After finding it nearly impossible to get a job he decided to forge his own future. Now, over 20 years since he kicked his drug-habit, the Singaporean is the successful owner of a chain of restaurants called Eighteen Chefs.
    While the restaurants focus on providing quality food, from the beginning Teo was determined that his business venture would also concentrate on helping those marginalized by society.
    "I realized that in society there is this gap. Where once you have a criminal record you are unable to live a normal life, you are unable to integrate back to society," he says.
    "We are able to provide training and give them their self-respect which they lost many, many years ago."
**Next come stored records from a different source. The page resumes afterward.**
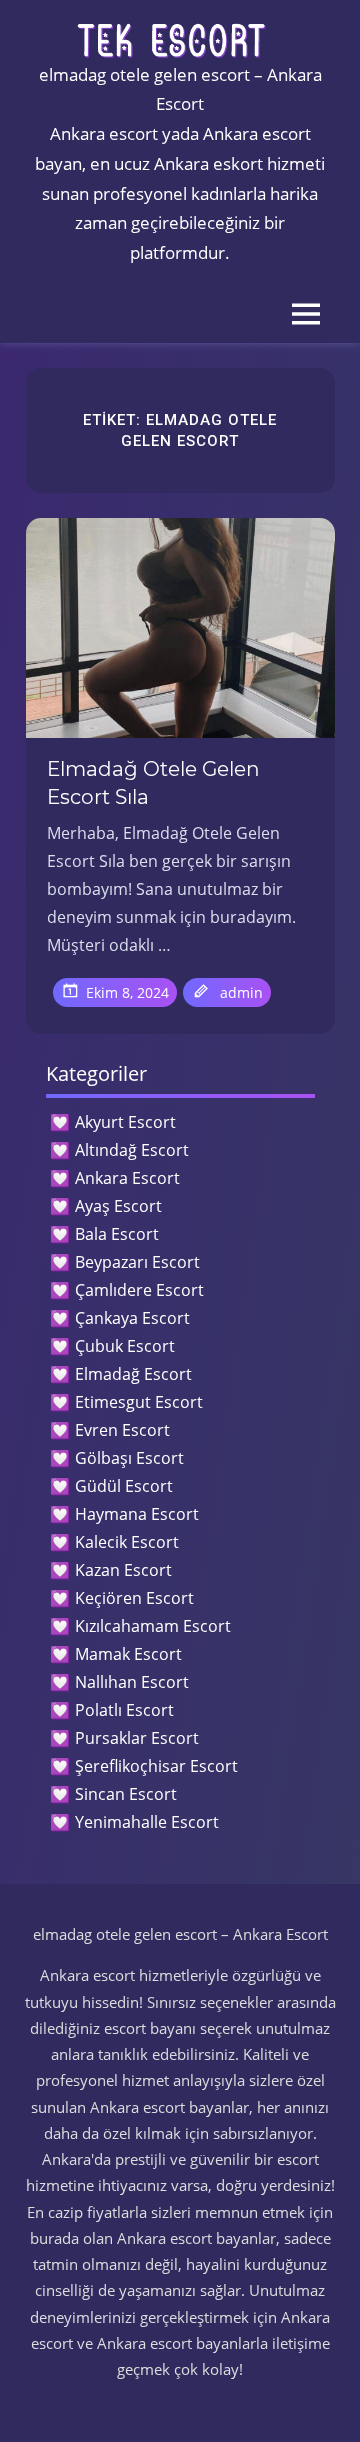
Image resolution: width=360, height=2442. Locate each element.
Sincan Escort (126, 1794)
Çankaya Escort (132, 1318)
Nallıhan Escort (132, 1682)
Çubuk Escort (125, 1346)
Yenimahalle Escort (147, 1822)
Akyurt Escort (125, 1122)
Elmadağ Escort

    Before setting up Eighteen Chefs, Teo trained at Fifteen, Jamie Oliver's London restaurant. He then went on to run a 200-seater Chinese restaurant, with 80% of the staff having a criminal record.
    However, Teo found that the high number of ex-offenders was too difficult to manage. His first Eighteen Chefs establishment started off with a smaller proportion, 35% in 2012, and now 50% of his employees are troubled young people and people with criminal records.
    There have been a number of success stories among staff, one of Teo's employees began as a server and is now a regional manager at an international restaurant earning more than $6,000 a month.
    Teo does not even mind if his employees steal recipes and ideas from him to start up their own small businesses, he's just happy they aren't going back to their old ways.
    While his new life is free of his old habits and addictions, his restaurants retain an allusion to his former ways: the number 18 refers to a well-known Singaporean street gang.
    But rather than advocate his breaking bad past, he would rather young people tempted by a thug life would pick up a pan and chopping knife rather than a switchblade.